After a night in the hospital with two guards standing watch outside the door,
officers booked her daughter into jail.
Though prosecutors eventually dropped the charges and refunded her bail bond,
Cohen says that hardly justifies the way her daughter was treated.
Though Hannah Cohen is now tumor-free, her run-in with the Memphis screeners
shattered her life. Though the 19-year-old has now graduated from high school
and started taking classes at Chattanooga State Community College, she's since
dropped out of school and is taking a semester off.
The family lives in Harrison, just north of Chattanooga.
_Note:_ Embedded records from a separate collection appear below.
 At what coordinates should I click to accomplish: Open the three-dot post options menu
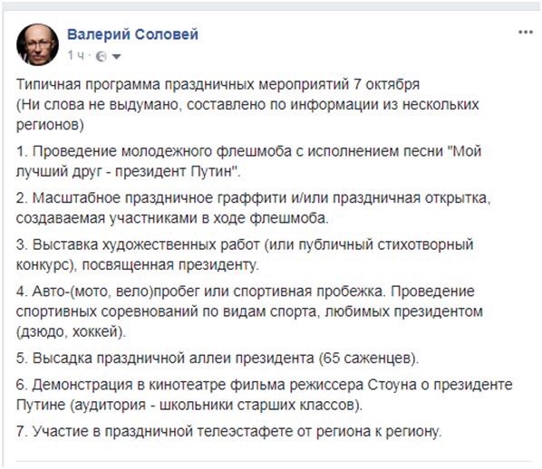click(526, 33)
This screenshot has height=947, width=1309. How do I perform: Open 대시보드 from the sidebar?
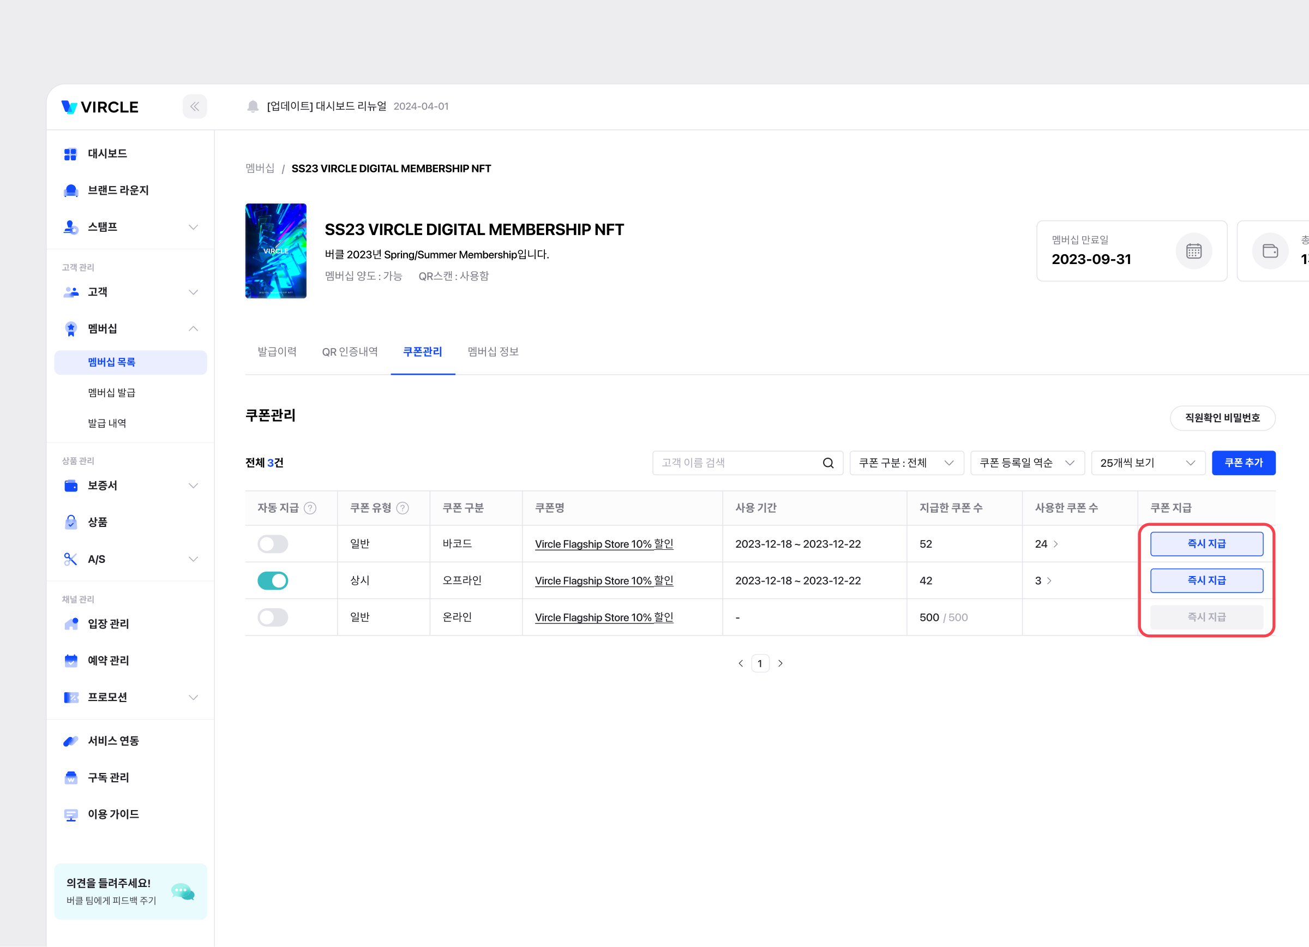tap(107, 154)
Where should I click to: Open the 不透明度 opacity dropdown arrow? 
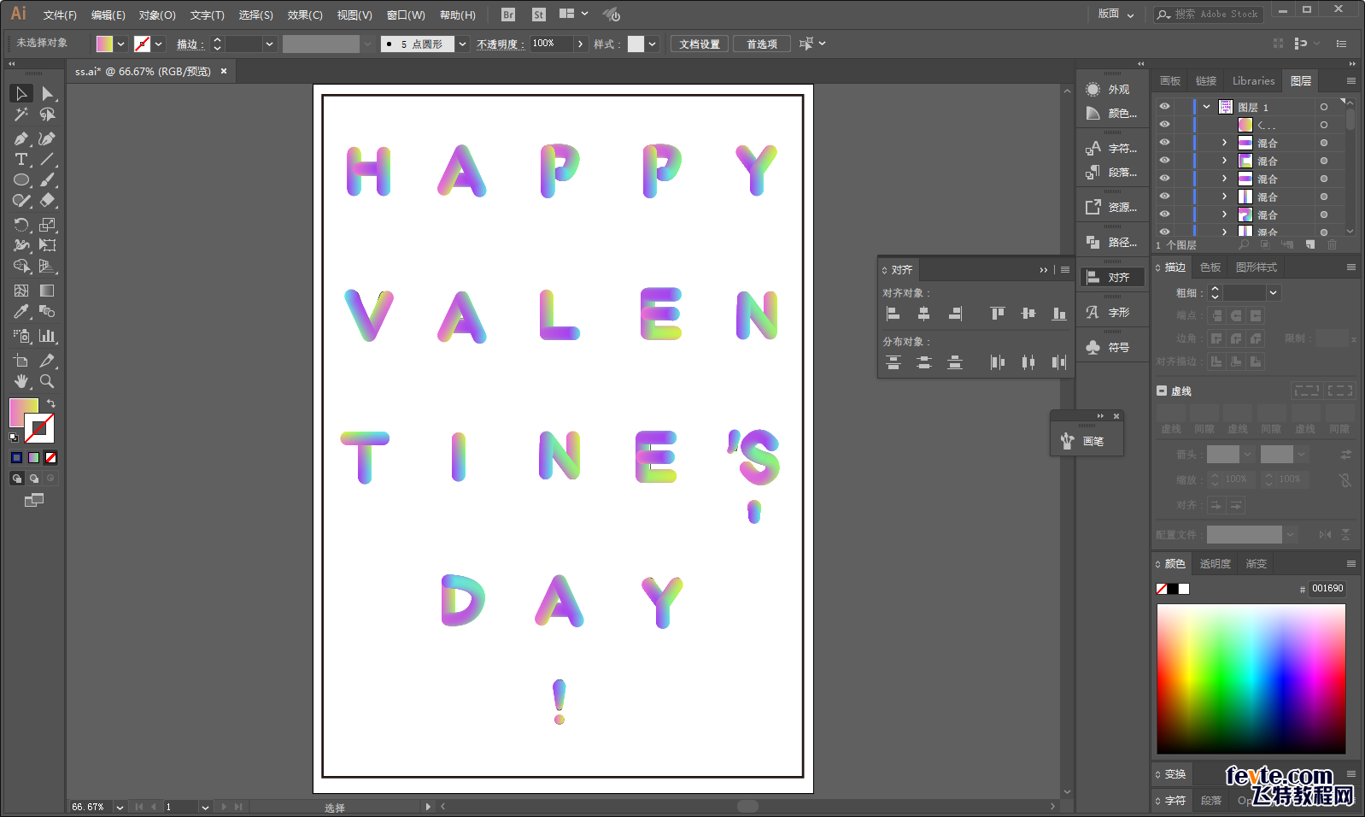click(x=581, y=44)

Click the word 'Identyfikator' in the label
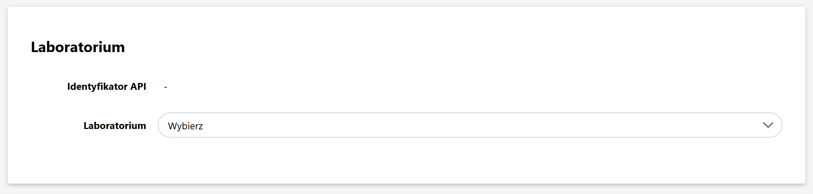click(x=97, y=87)
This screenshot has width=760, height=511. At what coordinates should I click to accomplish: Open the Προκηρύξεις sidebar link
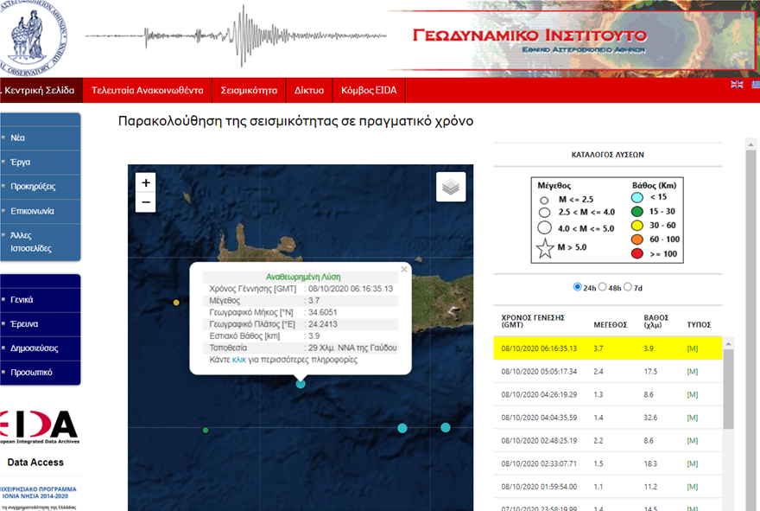[x=33, y=186]
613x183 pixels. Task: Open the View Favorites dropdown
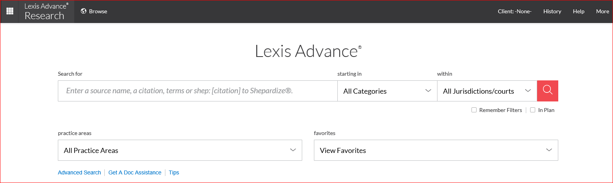(x=436, y=150)

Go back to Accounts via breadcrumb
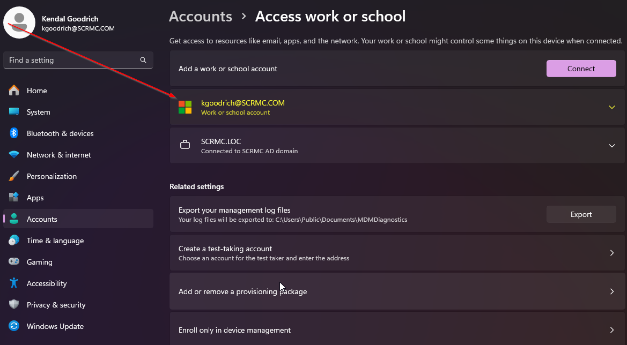pos(201,17)
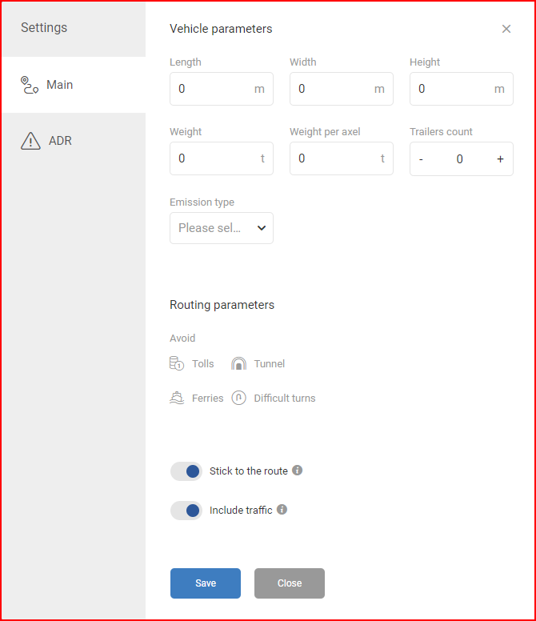Click the Save button

[x=206, y=583]
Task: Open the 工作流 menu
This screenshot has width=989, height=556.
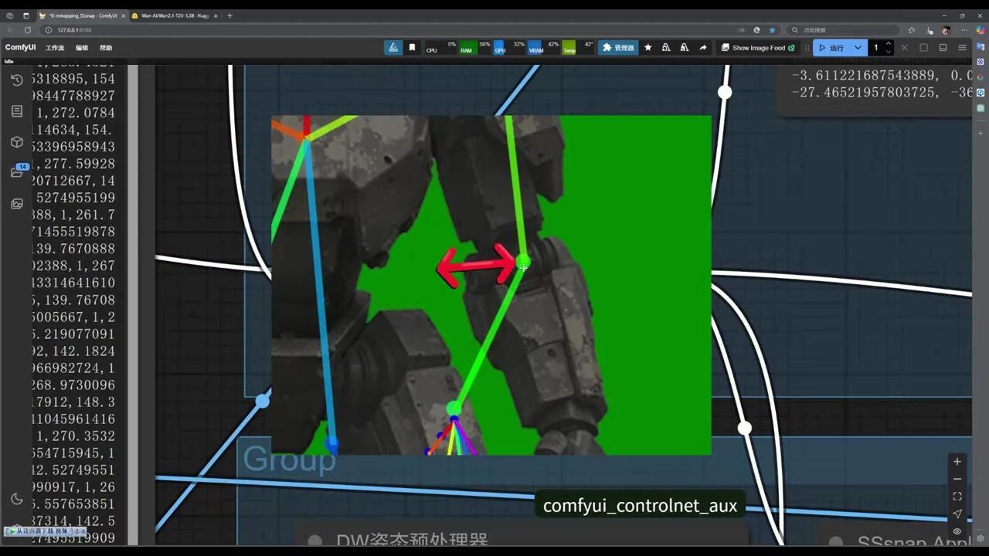Action: [54, 47]
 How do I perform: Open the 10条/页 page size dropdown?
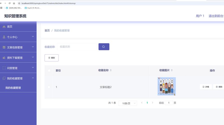tap(128, 103)
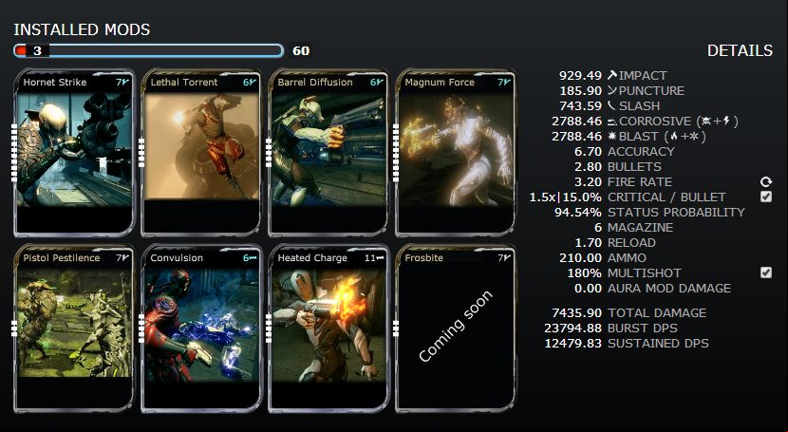The width and height of the screenshot is (788, 432).
Task: Click the Hornet Strike rank pips
Action: click(x=14, y=153)
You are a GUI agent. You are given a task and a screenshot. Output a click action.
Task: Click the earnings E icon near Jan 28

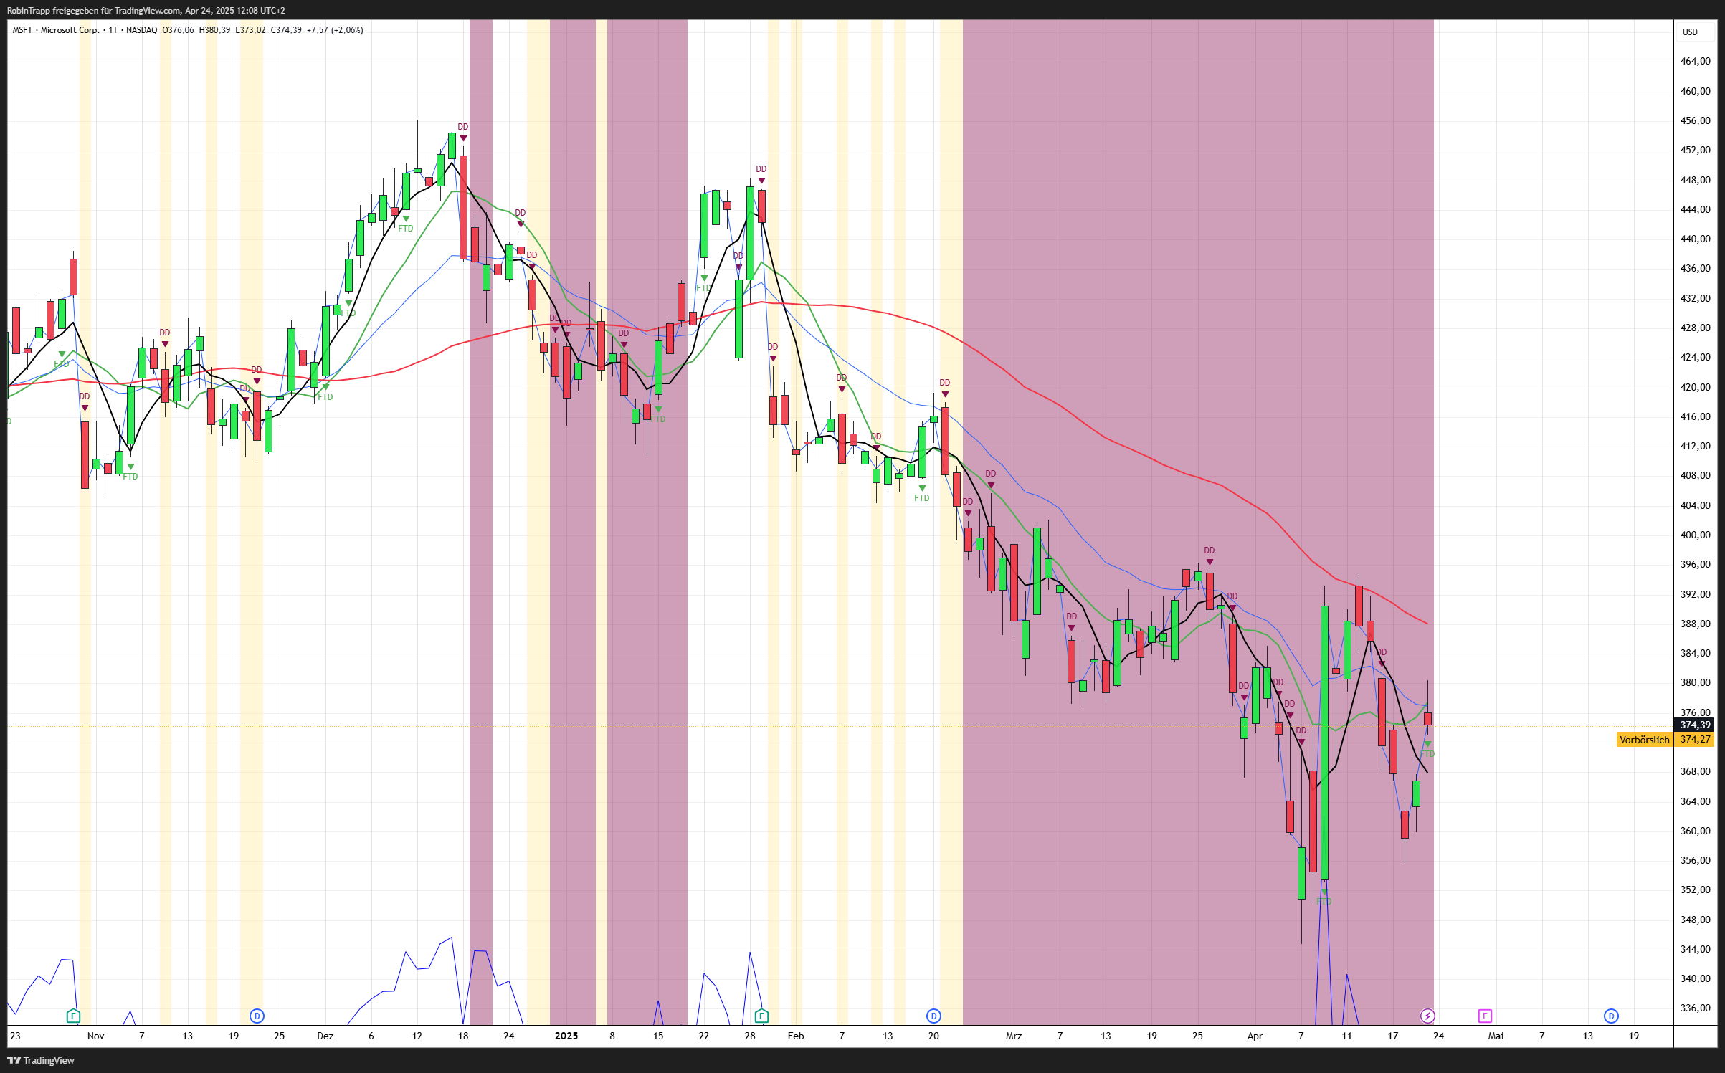[761, 1016]
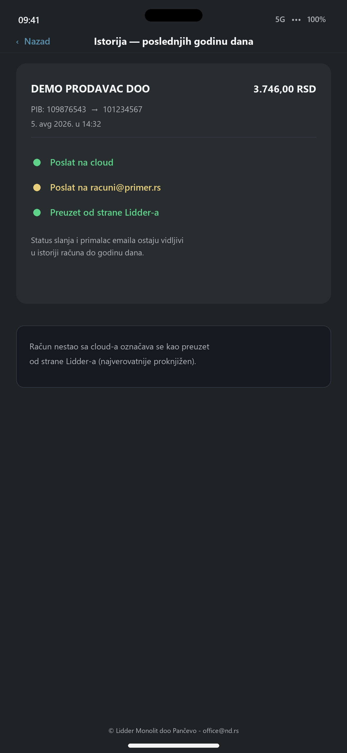Open the DEMO PRODAVAC DOO invoice title

click(x=90, y=89)
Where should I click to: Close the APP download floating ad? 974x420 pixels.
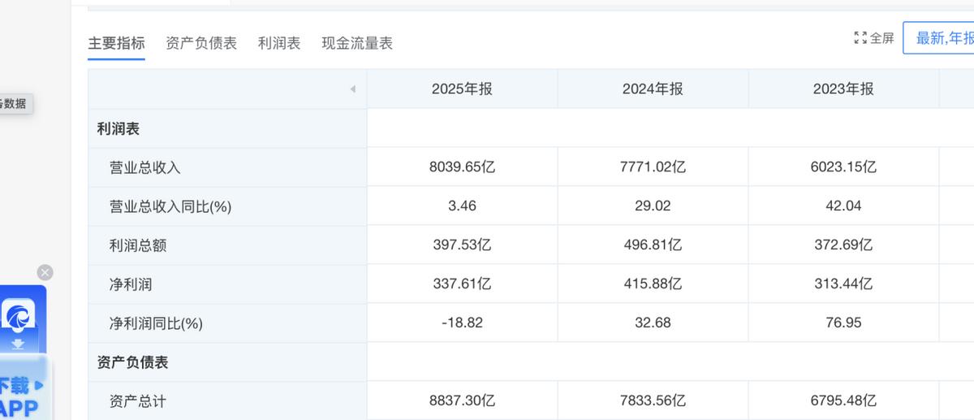(45, 273)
"The stress of all this, she wasn't able to continue full-time hours so she
lost her scholarship," her mother said.
In a lawsuit filed on June 28 that named the TSA and the various agencies that
manage the airport as defendants, Cohen asked for damages not to exceed $100,000
for violations of the Americans with Disabilities Act, as well as negligent
infliction of emotional distress.
In the lawsuit, Cohen alleges that the TSA didn't provide any reasonable
accommodation for screening given Hannah Cohen's disability, and assaulted her
in the airport without cause.
"They think they are above the law," she says. "The one time they let me go
back [into her daughter's hospital room] to take her some food, one of them
was grinning at me the whole time, and I was like, 'we'll see.'"
TSA spokesman Mark Howell and Jerry Brandon, chief of public safety of the
Memphis International Airport Police Department, told the Associated Press they
could not comment on pending litigation.
"Anybody can file anything, and we don't comment on active litigation,"
Memphis-Shelby County Airport Authority president and CEO Scott Brockman told
The
Commercial Appeal newspaper. "Clearly there are additional facts in this
matter, and we won't comment until we address the litigation."